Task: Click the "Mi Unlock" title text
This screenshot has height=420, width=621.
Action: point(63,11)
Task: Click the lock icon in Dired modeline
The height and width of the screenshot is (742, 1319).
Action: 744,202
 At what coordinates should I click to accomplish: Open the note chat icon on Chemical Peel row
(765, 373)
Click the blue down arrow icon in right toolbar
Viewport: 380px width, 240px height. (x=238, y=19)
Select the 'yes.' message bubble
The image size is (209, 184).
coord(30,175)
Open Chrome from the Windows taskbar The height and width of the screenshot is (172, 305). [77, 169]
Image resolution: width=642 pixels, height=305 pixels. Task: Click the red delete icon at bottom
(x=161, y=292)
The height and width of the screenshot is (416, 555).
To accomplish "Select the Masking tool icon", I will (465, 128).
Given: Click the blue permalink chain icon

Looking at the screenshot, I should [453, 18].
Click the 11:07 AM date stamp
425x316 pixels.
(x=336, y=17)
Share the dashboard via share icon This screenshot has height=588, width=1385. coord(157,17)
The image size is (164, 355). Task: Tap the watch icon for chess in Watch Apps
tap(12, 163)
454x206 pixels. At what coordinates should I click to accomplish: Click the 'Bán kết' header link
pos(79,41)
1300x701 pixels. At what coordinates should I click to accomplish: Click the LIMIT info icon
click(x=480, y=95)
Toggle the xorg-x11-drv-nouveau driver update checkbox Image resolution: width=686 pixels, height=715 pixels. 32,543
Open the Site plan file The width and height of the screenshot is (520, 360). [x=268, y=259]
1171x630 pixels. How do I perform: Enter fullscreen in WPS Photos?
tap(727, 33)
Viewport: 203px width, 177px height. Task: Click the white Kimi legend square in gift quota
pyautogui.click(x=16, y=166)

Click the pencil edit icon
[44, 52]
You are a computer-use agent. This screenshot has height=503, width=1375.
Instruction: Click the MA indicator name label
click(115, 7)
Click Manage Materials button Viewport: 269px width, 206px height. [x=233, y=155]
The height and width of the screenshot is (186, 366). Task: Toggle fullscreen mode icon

▬▬▬▬▬▬▬▬▬▬

● **WRITTEN EXERCISE**
Copy all of the lines above without changing a single character.

● **PROBLEM SOLUTION**
Task: Click the "Mi Unlock" title text
This screenshot has height=420, width=621.
Action: point(63,11)
Task: Click the lock icon in Dired modeline
The height and width of the screenshot is (742, 1319).
Action: 744,202
 At what coordinates should I click to accomplish: Open the note chat icon on Chemical Peel row
(765, 373)
Click the blue down arrow icon in right toolbar
Viewport: 380px width, 240px height. (x=238, y=19)
Select the 'yes.' message bubble
The image size is (209, 184).
coord(30,175)
Open Chrome from the Windows taskbar The height and width of the screenshot is (172, 305). [77, 169]
Image resolution: width=642 pixels, height=305 pixels. Task: Click the red delete icon at bottom
(x=161, y=292)
The height and width of the screenshot is (416, 555).
To accomplish "Select the Masking tool icon", I will (465, 128).
Given: Click the blue permalink chain icon

Looking at the screenshot, I should [453, 18].
Click the 11:07 AM date stamp
425x316 pixels.
(x=336, y=17)
Share the dashboard via share icon This screenshot has height=588, width=1385. coord(157,17)
The image size is (164, 355). Task: Tap the watch icon for chess in Watch Apps
tap(12, 163)
454x206 pixels. At what coordinates should I click to accomplish: Click the 'Bán kết' header link
pos(79,41)
1300x701 pixels. At what coordinates should I click to accomplish: Click the LIMIT info icon
click(x=480, y=95)
Toggle the xorg-x11-drv-nouveau driver update checkbox Image resolution: width=686 pixels, height=715 pixels. 32,543
Open the Site plan file The width and height of the screenshot is (520, 360). [x=268, y=259]
1171x630 pixels. How do I perform: Enter fullscreen in WPS Photos?
tap(727, 33)
Viewport: 203px width, 177px height. Task: Click the white Kimi legend square in gift quota
pyautogui.click(x=16, y=166)

Click the pencil edit icon
[44, 52]
You are a computer-use agent. This screenshot has height=503, width=1375.
Instruction: Click the MA indicator name label
click(115, 7)
Click Manage Materials button Viewport: 269px width, 206px height. [x=233, y=155]
The height and width of the screenshot is (186, 366). Task: Toggle fullscreen mode icon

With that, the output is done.